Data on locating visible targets

++++++++

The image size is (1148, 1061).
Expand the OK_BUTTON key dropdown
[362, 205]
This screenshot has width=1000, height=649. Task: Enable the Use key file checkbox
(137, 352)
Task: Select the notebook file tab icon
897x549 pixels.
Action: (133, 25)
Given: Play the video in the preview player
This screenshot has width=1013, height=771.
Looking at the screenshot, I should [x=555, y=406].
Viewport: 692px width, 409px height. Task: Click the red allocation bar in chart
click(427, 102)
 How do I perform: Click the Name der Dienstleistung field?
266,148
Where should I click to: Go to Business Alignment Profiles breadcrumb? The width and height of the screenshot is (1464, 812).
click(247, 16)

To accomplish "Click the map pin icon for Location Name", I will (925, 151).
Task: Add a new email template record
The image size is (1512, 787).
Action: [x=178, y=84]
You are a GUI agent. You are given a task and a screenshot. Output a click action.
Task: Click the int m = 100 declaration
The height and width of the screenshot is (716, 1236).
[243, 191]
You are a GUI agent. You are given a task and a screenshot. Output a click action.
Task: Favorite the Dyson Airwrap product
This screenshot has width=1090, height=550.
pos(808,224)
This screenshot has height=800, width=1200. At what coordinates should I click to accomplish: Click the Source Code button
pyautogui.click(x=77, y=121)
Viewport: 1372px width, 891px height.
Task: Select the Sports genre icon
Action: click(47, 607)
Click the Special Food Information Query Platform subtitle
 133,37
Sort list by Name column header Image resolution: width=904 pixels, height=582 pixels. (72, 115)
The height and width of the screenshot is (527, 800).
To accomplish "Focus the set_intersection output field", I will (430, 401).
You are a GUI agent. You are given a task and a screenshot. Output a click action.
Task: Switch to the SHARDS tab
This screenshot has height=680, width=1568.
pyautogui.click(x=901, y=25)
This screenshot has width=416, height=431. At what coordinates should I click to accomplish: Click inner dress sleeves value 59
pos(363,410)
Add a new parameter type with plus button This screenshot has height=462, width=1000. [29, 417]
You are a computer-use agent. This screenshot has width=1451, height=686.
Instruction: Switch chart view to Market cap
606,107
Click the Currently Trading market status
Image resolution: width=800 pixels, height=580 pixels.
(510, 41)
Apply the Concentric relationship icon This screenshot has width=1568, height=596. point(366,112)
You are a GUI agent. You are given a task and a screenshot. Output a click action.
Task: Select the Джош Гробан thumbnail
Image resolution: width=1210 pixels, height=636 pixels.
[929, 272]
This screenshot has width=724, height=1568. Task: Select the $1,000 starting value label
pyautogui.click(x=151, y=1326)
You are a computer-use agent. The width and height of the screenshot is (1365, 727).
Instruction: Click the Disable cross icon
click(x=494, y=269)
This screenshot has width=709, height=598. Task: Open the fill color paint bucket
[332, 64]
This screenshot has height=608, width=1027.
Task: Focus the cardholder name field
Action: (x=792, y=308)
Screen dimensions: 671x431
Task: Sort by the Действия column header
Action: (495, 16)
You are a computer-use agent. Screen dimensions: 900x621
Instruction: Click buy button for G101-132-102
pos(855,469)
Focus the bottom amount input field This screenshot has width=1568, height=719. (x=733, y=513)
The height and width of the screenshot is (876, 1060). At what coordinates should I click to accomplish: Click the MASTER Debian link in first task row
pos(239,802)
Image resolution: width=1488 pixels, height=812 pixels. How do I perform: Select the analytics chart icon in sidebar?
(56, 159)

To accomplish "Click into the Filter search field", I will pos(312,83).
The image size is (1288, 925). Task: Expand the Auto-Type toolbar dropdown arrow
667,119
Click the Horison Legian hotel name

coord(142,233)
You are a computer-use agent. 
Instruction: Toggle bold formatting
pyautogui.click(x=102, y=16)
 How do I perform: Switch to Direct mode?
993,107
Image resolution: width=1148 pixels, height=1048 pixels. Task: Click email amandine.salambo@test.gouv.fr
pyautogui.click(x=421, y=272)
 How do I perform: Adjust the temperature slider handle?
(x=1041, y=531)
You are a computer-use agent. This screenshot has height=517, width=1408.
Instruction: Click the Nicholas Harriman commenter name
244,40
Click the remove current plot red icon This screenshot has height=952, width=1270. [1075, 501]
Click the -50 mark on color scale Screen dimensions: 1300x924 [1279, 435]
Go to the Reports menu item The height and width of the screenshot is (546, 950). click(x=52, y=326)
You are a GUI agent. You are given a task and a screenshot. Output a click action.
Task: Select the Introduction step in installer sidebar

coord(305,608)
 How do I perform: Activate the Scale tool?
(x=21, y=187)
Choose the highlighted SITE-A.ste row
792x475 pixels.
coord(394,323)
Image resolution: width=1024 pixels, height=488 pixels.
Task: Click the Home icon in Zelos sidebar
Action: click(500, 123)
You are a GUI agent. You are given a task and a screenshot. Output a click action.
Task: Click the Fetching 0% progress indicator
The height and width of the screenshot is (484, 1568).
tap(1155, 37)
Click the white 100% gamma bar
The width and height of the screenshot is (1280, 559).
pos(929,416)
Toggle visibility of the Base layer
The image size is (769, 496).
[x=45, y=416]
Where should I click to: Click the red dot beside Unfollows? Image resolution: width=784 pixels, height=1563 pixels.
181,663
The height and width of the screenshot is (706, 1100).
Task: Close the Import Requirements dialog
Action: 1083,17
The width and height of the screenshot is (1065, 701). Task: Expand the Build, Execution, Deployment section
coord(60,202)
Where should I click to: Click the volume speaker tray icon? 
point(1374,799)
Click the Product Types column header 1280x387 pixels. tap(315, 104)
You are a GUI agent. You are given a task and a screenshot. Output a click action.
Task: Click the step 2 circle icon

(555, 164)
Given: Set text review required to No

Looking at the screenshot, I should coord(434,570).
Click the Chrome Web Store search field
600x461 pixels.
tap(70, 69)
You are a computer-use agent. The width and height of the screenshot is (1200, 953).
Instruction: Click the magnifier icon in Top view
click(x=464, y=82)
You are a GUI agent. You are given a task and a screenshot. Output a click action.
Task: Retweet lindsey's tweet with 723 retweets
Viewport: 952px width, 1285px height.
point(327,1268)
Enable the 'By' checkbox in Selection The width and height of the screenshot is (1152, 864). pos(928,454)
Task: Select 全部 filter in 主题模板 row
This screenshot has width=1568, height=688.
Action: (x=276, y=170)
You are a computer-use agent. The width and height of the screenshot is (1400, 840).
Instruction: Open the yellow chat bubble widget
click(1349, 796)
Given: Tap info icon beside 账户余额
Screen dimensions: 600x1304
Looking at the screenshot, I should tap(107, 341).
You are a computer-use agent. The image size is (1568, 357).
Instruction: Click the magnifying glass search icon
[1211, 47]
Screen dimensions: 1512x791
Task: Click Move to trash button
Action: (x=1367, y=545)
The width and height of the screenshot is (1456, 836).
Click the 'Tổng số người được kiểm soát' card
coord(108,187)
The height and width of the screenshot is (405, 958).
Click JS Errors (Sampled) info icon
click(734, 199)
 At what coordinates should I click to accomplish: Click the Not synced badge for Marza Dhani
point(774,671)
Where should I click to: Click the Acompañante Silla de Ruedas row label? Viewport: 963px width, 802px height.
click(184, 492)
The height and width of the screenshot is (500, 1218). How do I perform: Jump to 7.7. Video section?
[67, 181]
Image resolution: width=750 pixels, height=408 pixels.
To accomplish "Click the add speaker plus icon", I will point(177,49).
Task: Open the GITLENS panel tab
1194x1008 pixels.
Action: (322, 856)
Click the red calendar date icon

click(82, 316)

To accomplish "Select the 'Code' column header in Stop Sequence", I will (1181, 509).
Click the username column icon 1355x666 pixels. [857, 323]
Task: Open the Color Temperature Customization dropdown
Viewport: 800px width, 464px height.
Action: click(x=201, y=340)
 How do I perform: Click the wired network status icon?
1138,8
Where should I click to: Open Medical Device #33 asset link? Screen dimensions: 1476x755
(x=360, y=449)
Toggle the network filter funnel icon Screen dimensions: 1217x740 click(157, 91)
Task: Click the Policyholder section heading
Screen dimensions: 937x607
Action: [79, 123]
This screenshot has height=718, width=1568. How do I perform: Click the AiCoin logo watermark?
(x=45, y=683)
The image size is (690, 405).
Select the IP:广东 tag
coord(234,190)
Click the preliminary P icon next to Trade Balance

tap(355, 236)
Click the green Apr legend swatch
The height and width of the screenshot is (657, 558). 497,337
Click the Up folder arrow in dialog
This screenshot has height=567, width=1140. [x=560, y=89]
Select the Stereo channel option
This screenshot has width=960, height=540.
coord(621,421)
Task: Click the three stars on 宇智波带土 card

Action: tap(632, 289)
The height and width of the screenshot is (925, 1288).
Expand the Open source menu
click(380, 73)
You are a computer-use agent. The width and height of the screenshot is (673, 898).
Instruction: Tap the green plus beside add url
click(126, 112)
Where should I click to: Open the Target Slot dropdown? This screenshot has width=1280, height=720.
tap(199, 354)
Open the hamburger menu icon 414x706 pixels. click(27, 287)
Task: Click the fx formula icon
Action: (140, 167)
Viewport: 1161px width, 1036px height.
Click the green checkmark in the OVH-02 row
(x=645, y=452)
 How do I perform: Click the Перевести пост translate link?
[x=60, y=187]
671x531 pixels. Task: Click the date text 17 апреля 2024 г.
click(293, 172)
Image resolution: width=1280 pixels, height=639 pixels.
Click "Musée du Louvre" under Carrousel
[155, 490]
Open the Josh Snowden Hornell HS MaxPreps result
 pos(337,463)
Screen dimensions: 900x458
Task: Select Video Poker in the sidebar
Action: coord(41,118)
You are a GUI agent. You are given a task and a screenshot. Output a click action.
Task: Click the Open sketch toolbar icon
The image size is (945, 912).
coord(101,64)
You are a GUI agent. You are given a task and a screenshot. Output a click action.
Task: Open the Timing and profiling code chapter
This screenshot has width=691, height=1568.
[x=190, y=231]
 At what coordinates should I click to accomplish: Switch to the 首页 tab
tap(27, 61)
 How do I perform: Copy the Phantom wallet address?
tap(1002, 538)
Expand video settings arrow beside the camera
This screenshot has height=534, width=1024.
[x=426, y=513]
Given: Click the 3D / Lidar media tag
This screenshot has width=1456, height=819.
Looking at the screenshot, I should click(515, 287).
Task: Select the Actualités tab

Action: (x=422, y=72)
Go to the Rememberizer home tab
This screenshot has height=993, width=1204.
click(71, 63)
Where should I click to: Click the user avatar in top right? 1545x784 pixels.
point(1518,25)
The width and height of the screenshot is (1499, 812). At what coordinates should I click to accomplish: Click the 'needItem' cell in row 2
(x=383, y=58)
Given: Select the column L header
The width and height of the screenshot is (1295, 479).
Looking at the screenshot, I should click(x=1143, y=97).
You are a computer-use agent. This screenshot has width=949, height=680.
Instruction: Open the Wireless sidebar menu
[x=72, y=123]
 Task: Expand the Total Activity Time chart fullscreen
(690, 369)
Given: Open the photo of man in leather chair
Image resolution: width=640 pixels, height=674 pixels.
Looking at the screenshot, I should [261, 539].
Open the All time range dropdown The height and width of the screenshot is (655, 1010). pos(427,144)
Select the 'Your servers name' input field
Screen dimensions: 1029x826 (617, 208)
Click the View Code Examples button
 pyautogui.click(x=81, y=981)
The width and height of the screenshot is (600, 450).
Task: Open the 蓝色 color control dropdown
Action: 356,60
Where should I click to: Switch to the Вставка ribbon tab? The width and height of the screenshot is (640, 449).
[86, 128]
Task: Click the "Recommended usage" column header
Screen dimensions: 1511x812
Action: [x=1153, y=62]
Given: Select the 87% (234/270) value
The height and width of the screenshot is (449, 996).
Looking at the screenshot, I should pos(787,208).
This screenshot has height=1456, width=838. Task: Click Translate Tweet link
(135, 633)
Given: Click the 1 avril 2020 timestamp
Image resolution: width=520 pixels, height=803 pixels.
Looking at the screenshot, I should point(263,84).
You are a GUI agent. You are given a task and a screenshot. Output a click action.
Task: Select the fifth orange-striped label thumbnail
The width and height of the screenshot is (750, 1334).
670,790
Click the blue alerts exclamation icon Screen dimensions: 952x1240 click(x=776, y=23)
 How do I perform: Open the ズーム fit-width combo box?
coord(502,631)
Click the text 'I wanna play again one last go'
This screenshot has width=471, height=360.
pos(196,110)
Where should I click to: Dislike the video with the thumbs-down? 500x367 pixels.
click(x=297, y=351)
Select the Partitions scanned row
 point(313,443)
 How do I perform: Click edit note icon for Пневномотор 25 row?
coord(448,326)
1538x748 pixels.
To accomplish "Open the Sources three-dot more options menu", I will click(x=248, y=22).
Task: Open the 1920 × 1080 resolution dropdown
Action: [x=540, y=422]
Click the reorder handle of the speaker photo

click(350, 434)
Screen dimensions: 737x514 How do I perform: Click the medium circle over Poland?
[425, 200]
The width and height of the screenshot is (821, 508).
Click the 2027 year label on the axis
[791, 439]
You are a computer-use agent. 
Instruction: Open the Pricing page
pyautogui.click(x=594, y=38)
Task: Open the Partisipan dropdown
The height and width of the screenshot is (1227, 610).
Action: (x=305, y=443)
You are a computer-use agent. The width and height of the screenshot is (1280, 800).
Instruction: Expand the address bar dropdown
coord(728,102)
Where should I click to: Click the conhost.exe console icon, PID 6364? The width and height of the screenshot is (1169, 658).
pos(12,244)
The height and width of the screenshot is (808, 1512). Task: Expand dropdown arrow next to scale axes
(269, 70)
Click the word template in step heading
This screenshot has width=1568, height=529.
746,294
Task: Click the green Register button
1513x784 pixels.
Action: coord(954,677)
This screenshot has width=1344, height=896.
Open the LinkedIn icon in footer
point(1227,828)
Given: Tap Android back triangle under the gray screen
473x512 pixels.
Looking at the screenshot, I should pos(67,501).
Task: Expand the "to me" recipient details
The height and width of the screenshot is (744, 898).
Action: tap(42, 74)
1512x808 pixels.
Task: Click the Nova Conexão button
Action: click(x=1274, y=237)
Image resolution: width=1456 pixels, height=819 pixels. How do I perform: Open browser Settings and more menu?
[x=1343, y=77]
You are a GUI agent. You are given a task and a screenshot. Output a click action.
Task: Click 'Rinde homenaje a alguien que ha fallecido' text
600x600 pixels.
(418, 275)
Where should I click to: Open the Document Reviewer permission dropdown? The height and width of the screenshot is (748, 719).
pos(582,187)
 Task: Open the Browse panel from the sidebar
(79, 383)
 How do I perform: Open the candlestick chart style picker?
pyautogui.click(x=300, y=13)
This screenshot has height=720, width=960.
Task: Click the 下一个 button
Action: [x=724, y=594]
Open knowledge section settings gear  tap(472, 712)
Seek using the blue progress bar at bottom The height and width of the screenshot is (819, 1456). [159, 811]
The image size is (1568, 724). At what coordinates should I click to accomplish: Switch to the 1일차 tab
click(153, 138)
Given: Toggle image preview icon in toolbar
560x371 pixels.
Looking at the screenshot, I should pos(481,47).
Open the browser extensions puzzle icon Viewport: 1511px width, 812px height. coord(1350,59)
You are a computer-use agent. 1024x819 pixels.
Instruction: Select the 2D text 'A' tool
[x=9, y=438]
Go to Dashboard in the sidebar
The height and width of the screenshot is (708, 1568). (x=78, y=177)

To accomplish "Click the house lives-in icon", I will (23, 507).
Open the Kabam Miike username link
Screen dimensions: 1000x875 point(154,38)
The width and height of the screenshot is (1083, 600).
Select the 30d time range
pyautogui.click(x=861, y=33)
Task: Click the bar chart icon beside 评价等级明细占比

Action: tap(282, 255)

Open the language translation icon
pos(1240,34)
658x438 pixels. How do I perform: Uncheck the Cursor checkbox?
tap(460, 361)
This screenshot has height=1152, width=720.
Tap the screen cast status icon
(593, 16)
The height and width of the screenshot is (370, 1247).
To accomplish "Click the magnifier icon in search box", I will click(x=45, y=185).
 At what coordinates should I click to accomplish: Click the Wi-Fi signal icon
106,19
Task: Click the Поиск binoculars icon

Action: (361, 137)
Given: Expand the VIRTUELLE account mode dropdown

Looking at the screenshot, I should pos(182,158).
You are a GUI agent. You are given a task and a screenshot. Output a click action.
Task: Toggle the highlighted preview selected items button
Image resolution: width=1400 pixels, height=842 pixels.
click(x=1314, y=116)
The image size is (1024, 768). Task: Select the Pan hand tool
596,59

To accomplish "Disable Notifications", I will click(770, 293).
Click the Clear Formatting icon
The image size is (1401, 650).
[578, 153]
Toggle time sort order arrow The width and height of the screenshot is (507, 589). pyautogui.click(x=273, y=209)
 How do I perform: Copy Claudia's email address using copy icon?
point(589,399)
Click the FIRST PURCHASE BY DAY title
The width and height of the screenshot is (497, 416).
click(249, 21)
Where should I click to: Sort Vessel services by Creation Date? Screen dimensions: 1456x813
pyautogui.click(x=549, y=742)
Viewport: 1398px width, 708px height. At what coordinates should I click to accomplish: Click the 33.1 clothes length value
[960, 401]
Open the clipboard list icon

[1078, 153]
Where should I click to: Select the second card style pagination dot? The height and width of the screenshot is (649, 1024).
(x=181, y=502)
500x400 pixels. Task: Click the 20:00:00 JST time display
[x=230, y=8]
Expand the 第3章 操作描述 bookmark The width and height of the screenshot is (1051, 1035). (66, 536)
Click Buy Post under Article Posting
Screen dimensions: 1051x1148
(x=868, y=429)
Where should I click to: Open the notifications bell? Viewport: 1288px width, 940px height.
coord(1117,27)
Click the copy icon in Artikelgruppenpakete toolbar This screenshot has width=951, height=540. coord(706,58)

++++++++

Stated exercise:
Retype the items exactly, beginning at the line that contains "Expand the 第3章" and continuing through the end of the items.

Finished task:
Expand the 第3章 操作描述 bookmark The width and height of the screenshot is (1051, 1035). (66, 536)
Click Buy Post under Article Posting
Screen dimensions: 1051x1148
(x=868, y=429)
Where should I click to: Open the notifications bell? Viewport: 1288px width, 940px height.
coord(1117,27)
Click the copy icon in Artikelgruppenpakete toolbar This screenshot has width=951, height=540. coord(706,58)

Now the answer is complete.